Oleh Muhamad Daerobi
Dilema berkepanjangan abad
millennium kedua adalah tantangan modernitas serta praktek keislaman salafi
yang bersinggungan. Di mana modernitas menghendaki manusia yang serba instan, oportunis,
rasional, cepat, dinamis, hemat dan sebagainya—dalam mencapai sebuah tujuan
hidup. Modernitas menjadi obat ampuh bagi sebagian kalangan ketika berhadapan
dengan rivalnya. Disadari atau tidak praktek keagamaan mulai sedikit terhambat
manakala hamparan peradaban modern menjadi obat mujarab manusia instan,
akibatnya beberapa hal terjadi semakin tak terduga, seperti gejala stress
meningkat tajam, kehilangan jati diri, aleanasi (keterasingan) eksistensi
manusia, serta gelaja individualitas semakin menjadi. Ajaran Islam pun mulai
terabaikan sedikit demi sedikit, seperti halnya mencari figur pemimpin Islami
menjadi sesuatu yang sangat langka di abad modern ini. Kecamuk modernitas
menjadi bahan perbincangan di tempat-tempat dan tak pernah terpikirkan
bagaimana menyelesaikan modernitas ketika berhadapan dengan ajaran Islam, bukan
saling meyalahkan antar sesama manakala krisis kepemimpinan terjadi begitu
besar di beberapa negeri kita.
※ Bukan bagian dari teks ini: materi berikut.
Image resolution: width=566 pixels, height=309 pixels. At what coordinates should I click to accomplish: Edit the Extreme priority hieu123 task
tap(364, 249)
Begitu pula bukan saling menghujat ketika
modernitas menjadi obat mujarab para generasi muda-mudi yang jauh dari
nilai-nilai islami.
Membicarakan modernitas dan
ajaran Islam sekilas terlihat ambiguitas, namun terlepas dari itu semua ada
beberapa pandangan ketika modernitas diletakan bersamaan dengan ajaran Islam.
Pandangan pertama diwakili oleh golongan tasyaddud terhadap
zaman. Golongan ini beranggapan bahwa nilai-nilai modernitas menjadi sebuah
nilai yang tidak cocok dalam Islam, sebab modernitas menghendaki manusia serba
instan, alhasil mereka lebih memilih pelarangan mode maupun style modern ketika
dikonversi ke dalam ajaran Islam. Golongan kedua yaitu golongan tajaddid,
yaitu golongan yang menghendaki manusia untuk menjadi modern dalam segala hal—baik
pemikiran maupun praktek keagamaan dalam Islam secara menyeluruh. Golongan
ketiga adalah golongan tawasuth, yaitu sebuah golongan yang
menghendaki manusia ketika bersinggungan antara agama dan modernitas diletakan
secara bersamaan dengan mengkonversi substansi modernitas ke dalam wilayah
asas-asas islami, jadi yang menjadi titik tolak teropong yaitu ajaran islam
menerawang dimensi modernitas.
Di atas merupakan potret
kecil pandangan antara modernitas dan ajaran Islam diletakan secara bersamaan.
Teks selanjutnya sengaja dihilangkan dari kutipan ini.